DESCRIPTION OF THE TASK =>
Search the entries for the word "Open" and pull out each line that has it.

**** TASK INPUTS ****

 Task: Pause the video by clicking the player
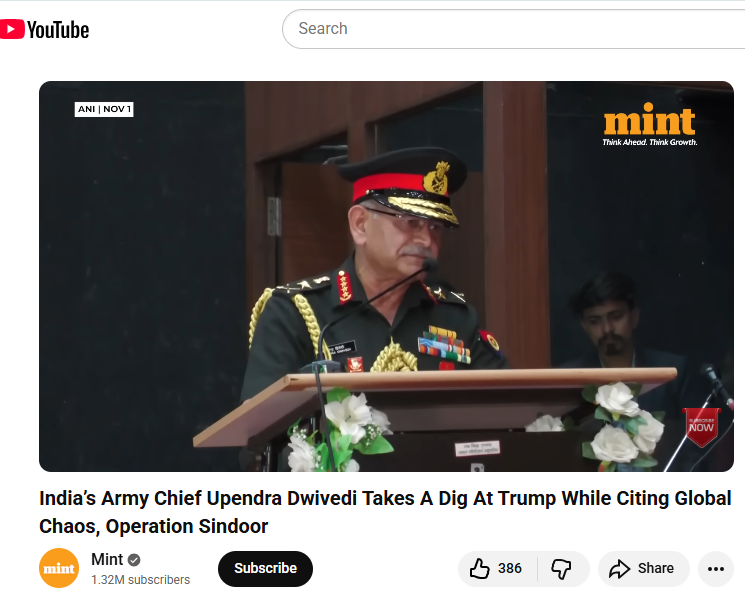[x=386, y=276]
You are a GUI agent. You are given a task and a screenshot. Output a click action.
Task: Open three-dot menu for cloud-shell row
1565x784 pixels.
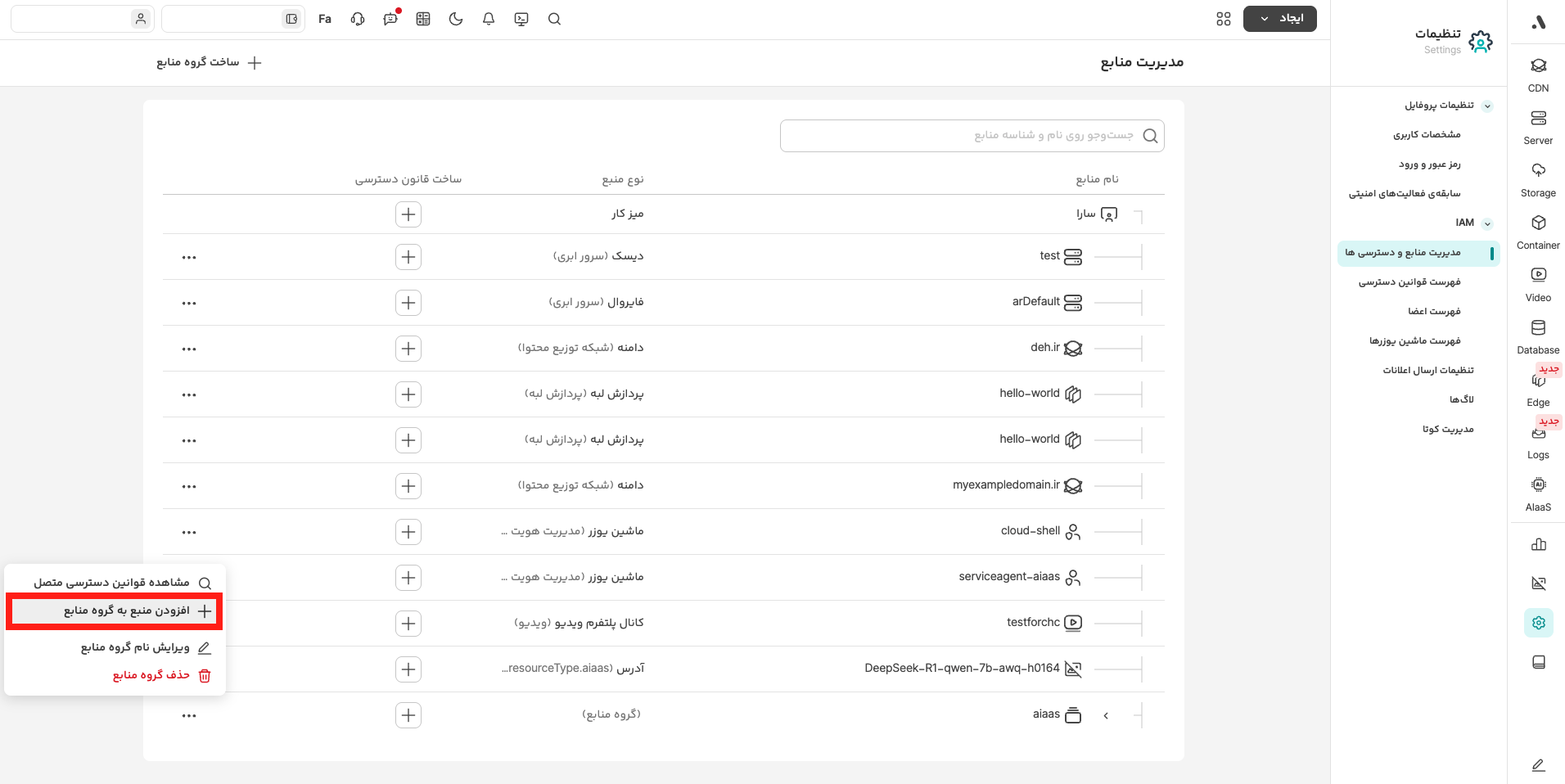pyautogui.click(x=189, y=532)
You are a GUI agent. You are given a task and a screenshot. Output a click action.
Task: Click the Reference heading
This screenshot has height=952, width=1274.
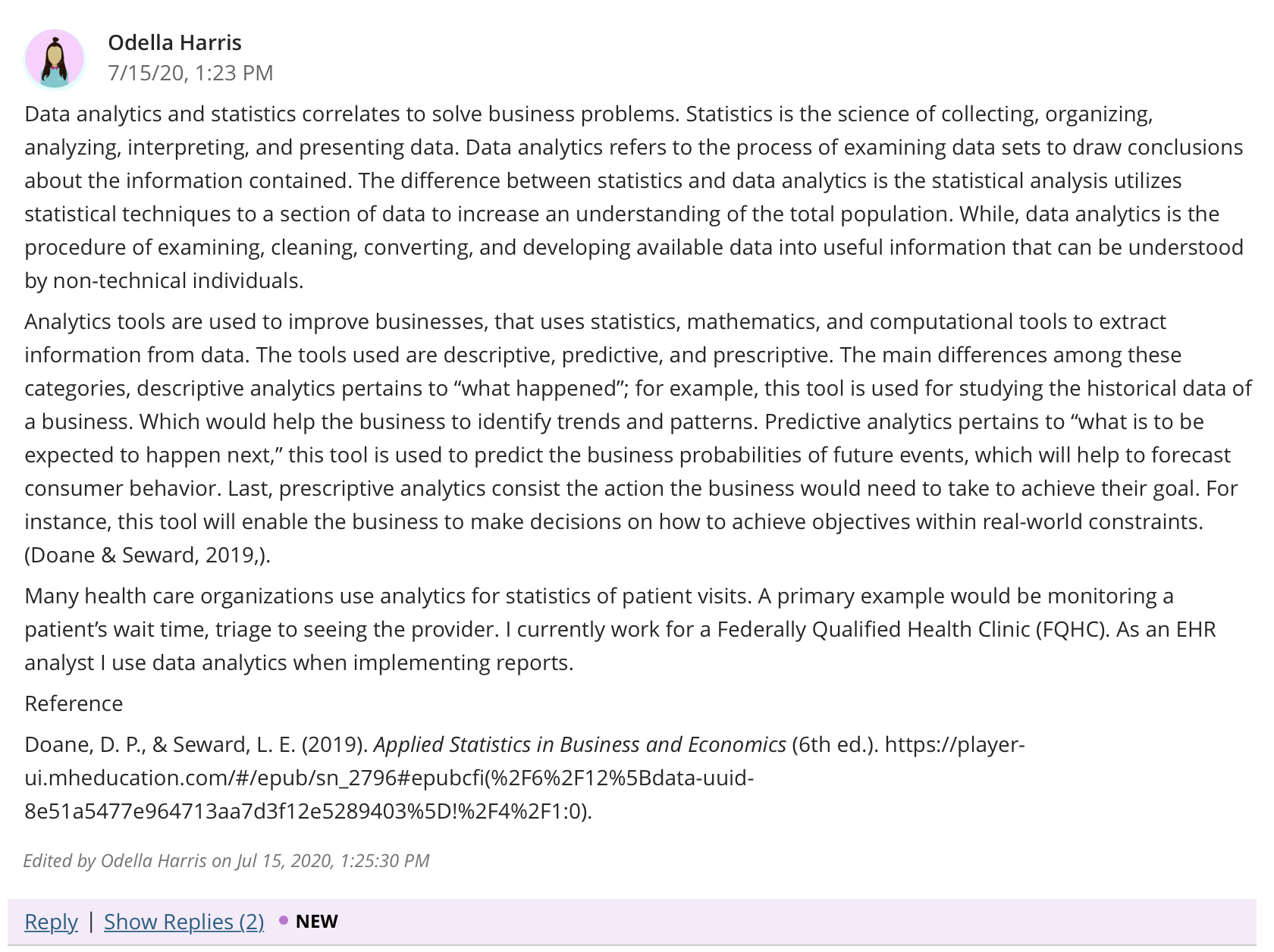coord(74,703)
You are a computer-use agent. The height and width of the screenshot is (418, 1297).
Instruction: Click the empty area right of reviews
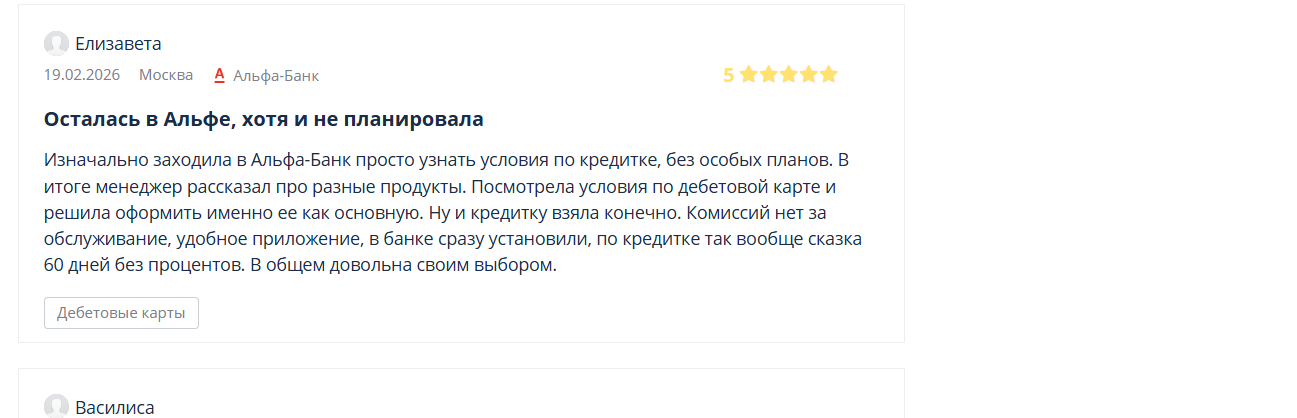tap(1100, 200)
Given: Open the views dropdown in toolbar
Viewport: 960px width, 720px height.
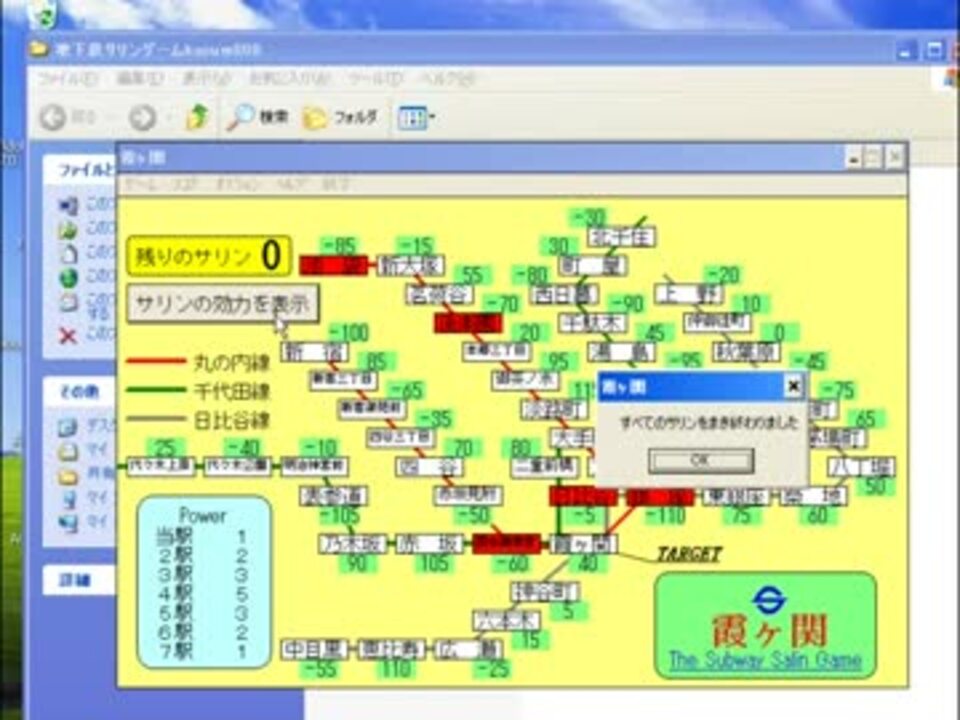Looking at the screenshot, I should coord(417,118).
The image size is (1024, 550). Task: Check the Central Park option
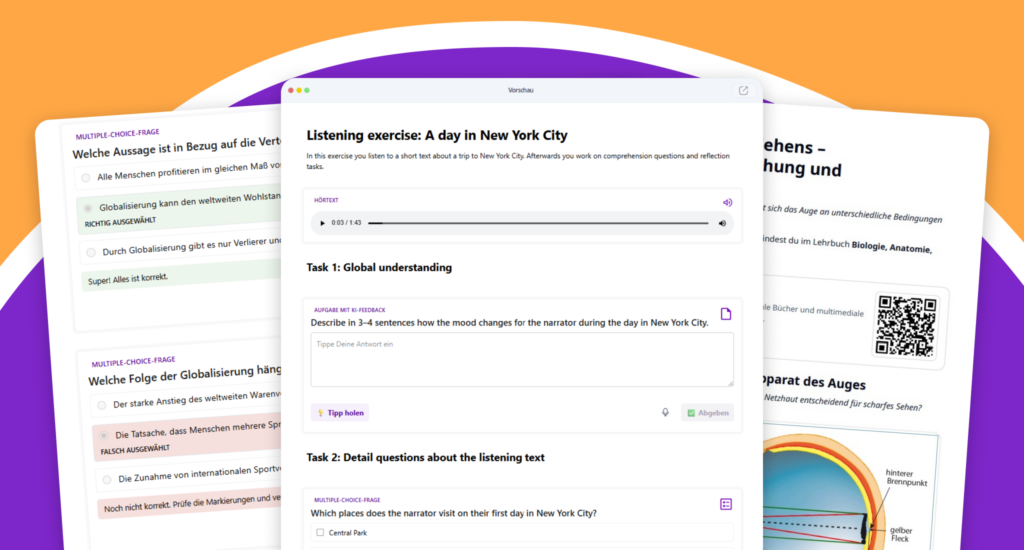(x=320, y=532)
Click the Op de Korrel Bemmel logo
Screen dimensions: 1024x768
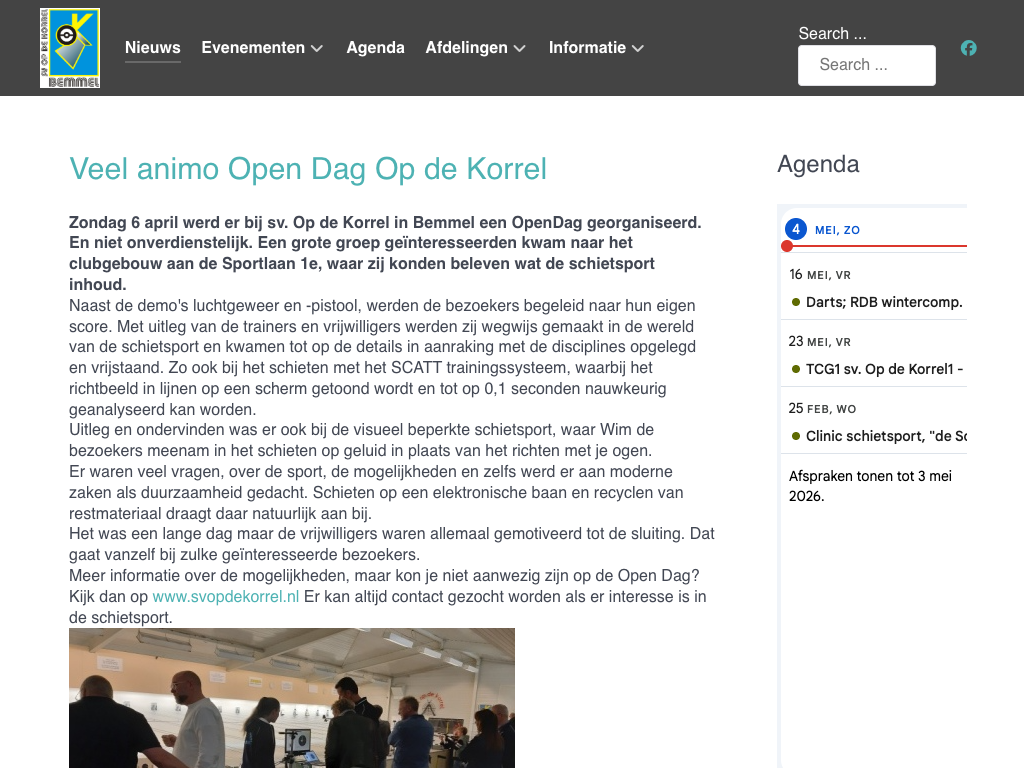[70, 48]
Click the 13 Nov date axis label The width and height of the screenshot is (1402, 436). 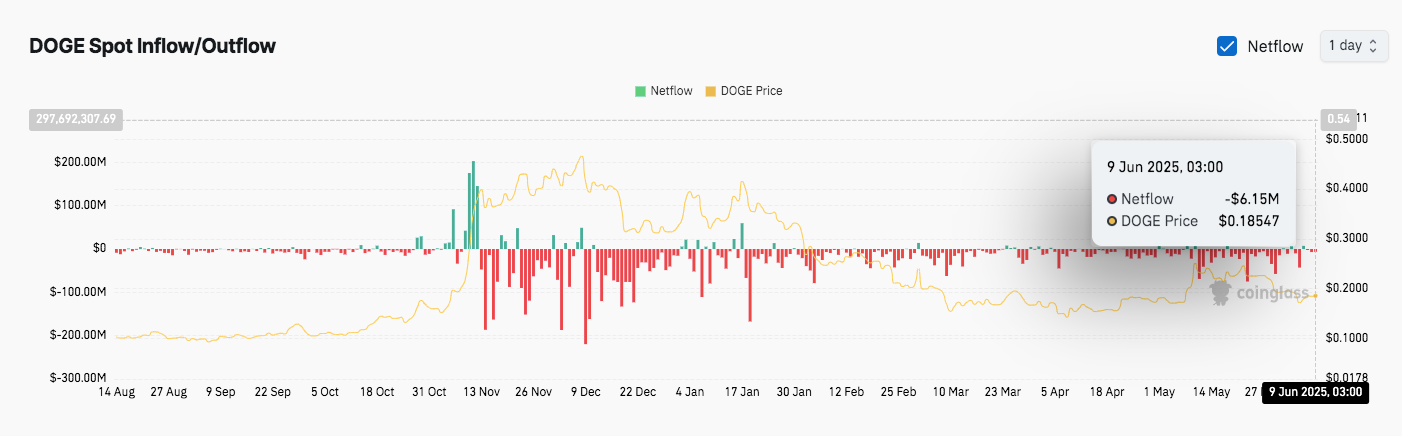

****

ANSWER TO THE EXERCISE =>
Task: Open three-dot menu for cloud-shell row
Given: Open the views dropdown in toolbar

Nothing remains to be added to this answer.